*The records*:

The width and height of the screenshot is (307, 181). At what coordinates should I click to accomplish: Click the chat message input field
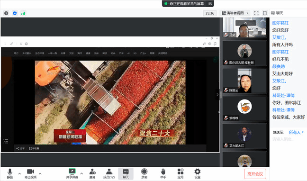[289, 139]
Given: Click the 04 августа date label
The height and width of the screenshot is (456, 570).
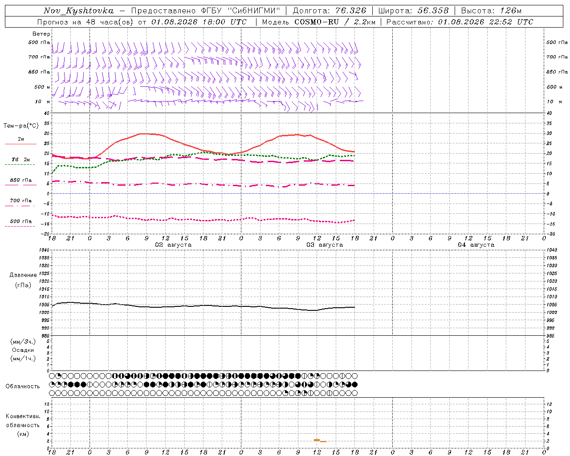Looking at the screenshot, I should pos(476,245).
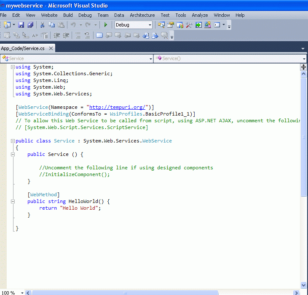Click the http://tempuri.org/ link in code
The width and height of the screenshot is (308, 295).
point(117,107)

---

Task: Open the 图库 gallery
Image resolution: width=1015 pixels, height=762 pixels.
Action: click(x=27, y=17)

---

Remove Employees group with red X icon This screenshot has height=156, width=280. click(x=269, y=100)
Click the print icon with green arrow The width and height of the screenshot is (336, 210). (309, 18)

*Aim of the exercise*: Copy every line of the records above that holds the word "icon".

*Solution for this problem*:
Remove Employees group with red X icon This screenshot has height=156, width=280. click(x=269, y=100)
Click the print icon with green arrow The width and height of the screenshot is (336, 210). (309, 18)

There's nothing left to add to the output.